Selection

Long commoditised, entertainment media has always had a myopic but inextricable relationship with political content. Mass entertainment media could be said to exist on a spectrum of political engagement, ranging from biting satire at one end to fantastical escapism at the other. Again, it must be noted that all stories, representations, and methods of creation contain political values even, and especially when, they efface overt political discussion or engagement.

 

Mass entertainment media on television, in film, in print and now online most traditionally concerns the individual narrative at its core, with a backdrop of spectacle, comedy, romance, violence, or all of the above, to increase its impact. It has also traditionally been, and continues to be, seen as an escape from ‘reality’ and thus a rejection of engagement in favour of respite, though the moralistic values of self-governance and choice ethics of many individual narratives in fact impart some powerful political messages on unsuspecting audiences. (Indeed, were mass entertainment media not so instructive and meaningful, there may be less mass consumption of it.)

 

Campaigning media

Documentaries are perhaps the most overt, and recently massively popular, form of politically engaged and campaigning media. Since Michael Moore’s overtly political Fahrenheit 9/11 (2004) became the highest-grossing documentary of all time, and his previous film Bowling for Columbine (2002) won critical acclaim and wide distribution, political documentaries have been climbing for the same heights of box office success as features. Bowling for Columbine and Alex Gibney’s Inside Job (2010), concerning America’s fatal relationship to gun ownership and the individual perpetrators of the economic crisis of 2008 respectively, were both awarded the Best Documentary Oscar, and grossed millions of dollars. Neither shyed away from confrontation, and while lacking an explicit call to arms for specific political action, they certainly made their values towards these political disasters clear. Backed by large companies in the mainstream film industry, both received global distribution and engaged audiences en masse.

 

Some of these films have affected real political change – since the exhibition of Gabriela Cowperthwaite’s Blackfish (2013), a feature documentary about the violent behaviour of captured orcas at theme parks such as SeaWorld, stocks in SeaWorld have dropped dramatically and animal-rights campaigners have heavily promoted and employed the film as a tool in their fight for change in the industry. This has been dubbed ‘the Blackfish effect.’

 

That said, many of these documentaries specifically refrain from laying down an explicit political objective or trajectory that they would like to see post-theatre (in fact, Blackfish did not call explicitly, only implicitly, for the closure of or withdrawal of funds from SeaWorld by investors.) Many campaigning films that do designate explicit political objectives highlight the individual choices of the consumer as a way to affect change (see The End of the Line (2009). In this way, many documentaries can be seen as manifestations of the liberal political contexts from which they come, commoditizing their political messages in the same way that they themselves are bought and sold to survive in the industry, rather than arguing for fundamental or radical political change to the crises or abuses with which they are concerned.

To do
• a. Reproduce the passage on media and politics word for word, from "That said, many" to "they are concerned.".
• b. Keep writing the passage on media and politics, starting right after its last sentence.

Dataset records

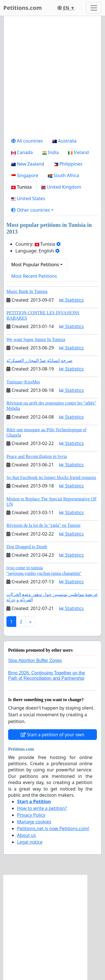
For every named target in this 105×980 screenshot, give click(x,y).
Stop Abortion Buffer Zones (35, 660)
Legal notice (30, 842)
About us (27, 835)
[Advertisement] (52, 78)
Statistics (72, 300)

Solved tasks
• a.
That said, many of these documentaries specifically refrain from laying down an explicit political objective or trajectory that they would like to see post-theatre (in fact, Blackfish did not call explicitly, only implicitly, for the closure of or withdrawal of funds from SeaWorld by investors.) Many campaigning films that do designate explicit political objectives highlight the individual choices of the consumer as a way to affect change (see The End of the Line (2009). In this way, many documentaries can be seen as manifestations of the liberal political contexts from which they come, commoditizing their political messages in the same way that they themselves are bought and sold to survive in the industry, rather than arguing for fundamental or radical political change to the crises or abuses with which they are concerned.

• b.
 

However, due to the rise of the internet, standardised and portable media equipment, and advanced user-centred technology, many grassroots media organizations have thrived in the climate of peer-to-peer connection that have been afforded them. In particular, film collectives and co-ops can organize to produce various screen media, then distribute and exhibit them through sites such as YouTube and Vimeo at little to no cost. The labour issues involved are still difficult to navigate since film production is highly time-intensive and funding is sparse, so many radical filmmakers who cannot find a voice or recognition within the industry have pursued creative ventures outside of regular paid work (as has been the artists’ tradition).

 

Similarly, the rise of blogging platforms and self-publishing networks, not to mention social media, has allowed for independent journalism by all, and thus mass media can be brought to the masses by the masses. The drawback of this, of course, is that the tools and means of media creation are now so accessible that the volume of mass media content that is available is dense, nebulous and unregulated; being heard amongst the cacophony is increasingly difficult. The surfacing of quality journalism and filmmaking is in constant rotation and whether it will ever become financially sustainable for individual creators is yet to be seen. However, the aesthetic of online media has changed alongside developments, so that a rougher aesthetic will be accepted where it wouldn’t in mainstream mass media industries, if its content touches on a popular or relavant topic, or has a particularly appealing style.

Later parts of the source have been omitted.